11. Doctor (123456789) – a parody of Tommy Tutone’s song Jenny (867-5309). This song tries to get everything you need to know about cardiovascular disease risk prevention into one song – no idea if it succeeds. Bottom line is you need to know your percent risk of heart attack/stroke with NO treatment VS your percent risk ON treatment and the chance of harm which includes side effects, cost and annoyance at measuring things all the time.
12. Make It Easy – a parody on the Eagle’s song Take It Easy – all about over diagnosis and minimally disruptive medicine.
13. Some Studies That I like to Quote – a parody of Somebody That I Used to Know by Gotye. This song was designed to get clinicians thinking about the problem of strictly following cardiovascular guidelines/target shooting and NOT using evidence to help their patients make decisions.

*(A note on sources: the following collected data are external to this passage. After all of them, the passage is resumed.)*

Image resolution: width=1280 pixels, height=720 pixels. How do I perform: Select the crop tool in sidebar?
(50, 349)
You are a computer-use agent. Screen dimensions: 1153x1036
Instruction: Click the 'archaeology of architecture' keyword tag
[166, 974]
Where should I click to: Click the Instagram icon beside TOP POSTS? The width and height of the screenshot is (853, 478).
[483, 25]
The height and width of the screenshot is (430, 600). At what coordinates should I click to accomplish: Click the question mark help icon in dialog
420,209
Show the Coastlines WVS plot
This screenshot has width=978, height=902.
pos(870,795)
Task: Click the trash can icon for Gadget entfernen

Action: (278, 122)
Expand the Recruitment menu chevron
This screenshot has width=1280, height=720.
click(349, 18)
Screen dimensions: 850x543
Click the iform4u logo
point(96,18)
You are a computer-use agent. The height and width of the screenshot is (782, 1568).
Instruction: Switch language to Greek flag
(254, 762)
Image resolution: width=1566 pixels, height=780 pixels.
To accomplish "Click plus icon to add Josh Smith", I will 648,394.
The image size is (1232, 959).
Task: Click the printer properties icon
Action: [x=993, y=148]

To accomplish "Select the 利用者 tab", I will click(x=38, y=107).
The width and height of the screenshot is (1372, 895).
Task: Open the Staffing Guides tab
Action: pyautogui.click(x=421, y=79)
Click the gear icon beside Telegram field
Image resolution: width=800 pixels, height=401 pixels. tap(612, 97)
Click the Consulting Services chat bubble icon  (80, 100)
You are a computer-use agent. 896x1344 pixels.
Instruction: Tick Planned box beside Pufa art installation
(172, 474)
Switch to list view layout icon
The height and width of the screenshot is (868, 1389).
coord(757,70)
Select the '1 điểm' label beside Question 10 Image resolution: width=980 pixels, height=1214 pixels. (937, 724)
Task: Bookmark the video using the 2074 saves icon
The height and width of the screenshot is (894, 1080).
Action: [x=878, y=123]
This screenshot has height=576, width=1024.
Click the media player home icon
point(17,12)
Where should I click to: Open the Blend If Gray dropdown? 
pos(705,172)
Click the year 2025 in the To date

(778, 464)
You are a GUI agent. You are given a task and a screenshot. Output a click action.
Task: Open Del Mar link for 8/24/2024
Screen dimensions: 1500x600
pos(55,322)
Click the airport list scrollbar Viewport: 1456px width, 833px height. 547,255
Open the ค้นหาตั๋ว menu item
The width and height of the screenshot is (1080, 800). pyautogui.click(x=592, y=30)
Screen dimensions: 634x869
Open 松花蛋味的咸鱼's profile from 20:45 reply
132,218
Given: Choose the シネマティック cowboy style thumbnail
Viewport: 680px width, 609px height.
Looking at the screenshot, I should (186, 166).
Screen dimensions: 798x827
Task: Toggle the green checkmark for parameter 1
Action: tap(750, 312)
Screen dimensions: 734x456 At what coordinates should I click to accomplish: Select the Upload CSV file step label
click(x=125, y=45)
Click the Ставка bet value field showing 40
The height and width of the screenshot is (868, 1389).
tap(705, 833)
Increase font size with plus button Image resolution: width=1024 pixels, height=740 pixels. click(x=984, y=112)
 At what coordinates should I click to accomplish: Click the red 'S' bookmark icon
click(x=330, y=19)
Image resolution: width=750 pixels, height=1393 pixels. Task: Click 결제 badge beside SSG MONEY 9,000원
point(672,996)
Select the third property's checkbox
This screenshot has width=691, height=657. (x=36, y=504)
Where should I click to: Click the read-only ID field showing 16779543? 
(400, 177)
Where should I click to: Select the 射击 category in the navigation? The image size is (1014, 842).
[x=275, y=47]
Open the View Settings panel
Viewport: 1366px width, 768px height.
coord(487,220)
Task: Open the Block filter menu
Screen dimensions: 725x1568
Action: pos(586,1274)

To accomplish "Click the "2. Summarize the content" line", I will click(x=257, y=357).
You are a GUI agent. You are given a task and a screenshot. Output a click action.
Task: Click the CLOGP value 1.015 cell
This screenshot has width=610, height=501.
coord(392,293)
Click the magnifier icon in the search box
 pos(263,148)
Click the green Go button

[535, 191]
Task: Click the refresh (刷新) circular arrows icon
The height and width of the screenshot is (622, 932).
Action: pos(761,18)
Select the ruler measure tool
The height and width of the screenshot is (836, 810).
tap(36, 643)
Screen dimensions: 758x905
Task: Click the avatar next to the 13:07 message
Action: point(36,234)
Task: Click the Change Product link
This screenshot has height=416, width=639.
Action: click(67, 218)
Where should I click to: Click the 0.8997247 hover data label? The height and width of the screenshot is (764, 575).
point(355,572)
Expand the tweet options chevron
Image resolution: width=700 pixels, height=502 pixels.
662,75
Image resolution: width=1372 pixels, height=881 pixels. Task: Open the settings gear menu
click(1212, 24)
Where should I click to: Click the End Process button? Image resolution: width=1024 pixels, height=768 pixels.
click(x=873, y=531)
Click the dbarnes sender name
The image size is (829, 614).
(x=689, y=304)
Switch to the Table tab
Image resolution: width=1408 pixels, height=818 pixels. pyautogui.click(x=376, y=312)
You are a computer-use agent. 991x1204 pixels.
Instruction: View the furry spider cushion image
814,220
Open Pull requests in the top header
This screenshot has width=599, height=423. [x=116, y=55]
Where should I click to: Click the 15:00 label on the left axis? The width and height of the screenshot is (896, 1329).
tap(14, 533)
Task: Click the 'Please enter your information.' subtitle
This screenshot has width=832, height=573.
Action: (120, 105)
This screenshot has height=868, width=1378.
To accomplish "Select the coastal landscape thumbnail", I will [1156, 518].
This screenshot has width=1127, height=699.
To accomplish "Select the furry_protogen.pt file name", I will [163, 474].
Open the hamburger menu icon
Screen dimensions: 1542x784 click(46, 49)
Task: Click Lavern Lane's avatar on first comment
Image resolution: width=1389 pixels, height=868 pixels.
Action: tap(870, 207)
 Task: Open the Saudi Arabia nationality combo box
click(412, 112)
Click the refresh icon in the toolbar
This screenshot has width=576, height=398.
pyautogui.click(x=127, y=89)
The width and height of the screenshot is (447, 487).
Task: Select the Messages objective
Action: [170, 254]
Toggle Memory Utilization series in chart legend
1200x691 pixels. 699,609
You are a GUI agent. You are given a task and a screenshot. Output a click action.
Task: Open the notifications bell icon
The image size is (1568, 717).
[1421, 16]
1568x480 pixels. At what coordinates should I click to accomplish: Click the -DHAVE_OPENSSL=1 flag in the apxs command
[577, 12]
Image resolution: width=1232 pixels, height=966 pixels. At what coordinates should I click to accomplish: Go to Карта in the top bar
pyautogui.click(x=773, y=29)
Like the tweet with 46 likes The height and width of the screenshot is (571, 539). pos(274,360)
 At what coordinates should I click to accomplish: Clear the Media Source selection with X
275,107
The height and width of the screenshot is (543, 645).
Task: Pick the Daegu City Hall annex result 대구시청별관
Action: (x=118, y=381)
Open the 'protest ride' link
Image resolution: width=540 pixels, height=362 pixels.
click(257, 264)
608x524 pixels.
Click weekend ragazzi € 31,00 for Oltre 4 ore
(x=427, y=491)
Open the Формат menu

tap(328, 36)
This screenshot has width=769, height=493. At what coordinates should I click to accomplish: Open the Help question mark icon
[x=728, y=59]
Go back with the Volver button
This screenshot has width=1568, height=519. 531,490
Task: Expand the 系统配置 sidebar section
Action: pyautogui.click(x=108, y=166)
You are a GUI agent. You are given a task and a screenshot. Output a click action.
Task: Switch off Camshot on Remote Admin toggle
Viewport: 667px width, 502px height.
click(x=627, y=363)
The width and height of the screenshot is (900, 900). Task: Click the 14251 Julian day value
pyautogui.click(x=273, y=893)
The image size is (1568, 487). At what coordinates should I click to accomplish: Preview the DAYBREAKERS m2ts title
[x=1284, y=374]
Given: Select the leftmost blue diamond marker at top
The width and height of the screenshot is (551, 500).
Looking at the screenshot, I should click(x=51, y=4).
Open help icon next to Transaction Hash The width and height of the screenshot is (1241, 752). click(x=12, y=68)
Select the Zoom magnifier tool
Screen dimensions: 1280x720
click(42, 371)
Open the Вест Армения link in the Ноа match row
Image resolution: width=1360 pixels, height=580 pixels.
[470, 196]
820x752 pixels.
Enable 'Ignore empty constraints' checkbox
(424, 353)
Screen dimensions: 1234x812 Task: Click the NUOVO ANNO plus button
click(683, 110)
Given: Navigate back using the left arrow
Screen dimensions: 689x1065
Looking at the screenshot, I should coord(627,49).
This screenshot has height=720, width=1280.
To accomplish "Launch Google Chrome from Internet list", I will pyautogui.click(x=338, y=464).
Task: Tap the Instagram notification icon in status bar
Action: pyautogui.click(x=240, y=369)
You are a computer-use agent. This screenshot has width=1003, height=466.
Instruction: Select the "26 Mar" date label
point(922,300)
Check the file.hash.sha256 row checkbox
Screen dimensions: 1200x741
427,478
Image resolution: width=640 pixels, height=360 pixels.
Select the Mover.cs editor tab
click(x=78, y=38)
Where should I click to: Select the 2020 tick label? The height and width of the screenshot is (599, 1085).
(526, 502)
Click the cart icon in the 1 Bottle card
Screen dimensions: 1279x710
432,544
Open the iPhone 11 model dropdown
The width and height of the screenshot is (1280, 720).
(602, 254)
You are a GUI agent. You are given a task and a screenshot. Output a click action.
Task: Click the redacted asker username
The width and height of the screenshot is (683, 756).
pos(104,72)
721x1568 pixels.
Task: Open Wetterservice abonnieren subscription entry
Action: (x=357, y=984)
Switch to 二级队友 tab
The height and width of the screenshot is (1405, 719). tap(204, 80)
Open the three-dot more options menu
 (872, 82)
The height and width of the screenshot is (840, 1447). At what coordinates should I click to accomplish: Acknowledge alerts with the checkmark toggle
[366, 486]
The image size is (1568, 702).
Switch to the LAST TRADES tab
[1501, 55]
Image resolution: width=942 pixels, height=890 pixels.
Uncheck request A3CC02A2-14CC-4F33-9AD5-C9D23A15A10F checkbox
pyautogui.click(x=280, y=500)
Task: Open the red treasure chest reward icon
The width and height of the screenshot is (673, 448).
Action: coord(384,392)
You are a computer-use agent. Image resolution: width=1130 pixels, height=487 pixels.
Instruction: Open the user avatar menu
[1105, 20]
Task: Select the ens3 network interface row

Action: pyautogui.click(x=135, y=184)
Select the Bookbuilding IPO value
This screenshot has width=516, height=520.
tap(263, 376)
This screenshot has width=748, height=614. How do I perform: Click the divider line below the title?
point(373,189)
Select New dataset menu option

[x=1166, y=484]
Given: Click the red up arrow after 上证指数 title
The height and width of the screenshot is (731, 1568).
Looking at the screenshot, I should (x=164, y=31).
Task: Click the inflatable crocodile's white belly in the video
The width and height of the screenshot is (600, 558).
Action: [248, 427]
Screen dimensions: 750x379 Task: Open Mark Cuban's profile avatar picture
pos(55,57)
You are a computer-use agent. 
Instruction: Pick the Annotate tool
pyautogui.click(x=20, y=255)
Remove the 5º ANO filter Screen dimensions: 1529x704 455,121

14. Drug Too – a parody of Forget You by Cee Lo Green. There are many very useful medications that work such as nitroglycerin for chest pain, PPIs for heartburn, penicillin for a variety of infections, and acetaminophen for pain. However, there are also many medications that don’t work or produce unacceptable side effects (atenolol – lowers blood pressure but doesn’t reduce cardiovascular disease, Avandia reduces blood glucose but has no effect on cardiovascular disease or worsens it, Vioxx reduces pain but increases cardiovascular disease). It is in no way meant to be pro or anti-industry but rather that clinicians and patients need to be aware of the best available evidence. In addition, using very low doses and splitting tablets is a very important concept that will really help you use medications properly. The bottom line is make sure you are familiar with the evidence before you use or recommend medications to patients and hey, be careful out there.
15. The Surrogate Battle – is lower always better? – This video is to make people smile but to also get across the point that if you think that lowering blood pressure, cholesterol and glucose with medications always reduces the risk of heart attacks and strokes etc then you really need to look at the evidence. Patients with very “big” blood pressures and glucose clearly get some benefit from medications but those with “slightly” elevated numbers likely get little if any important benefit.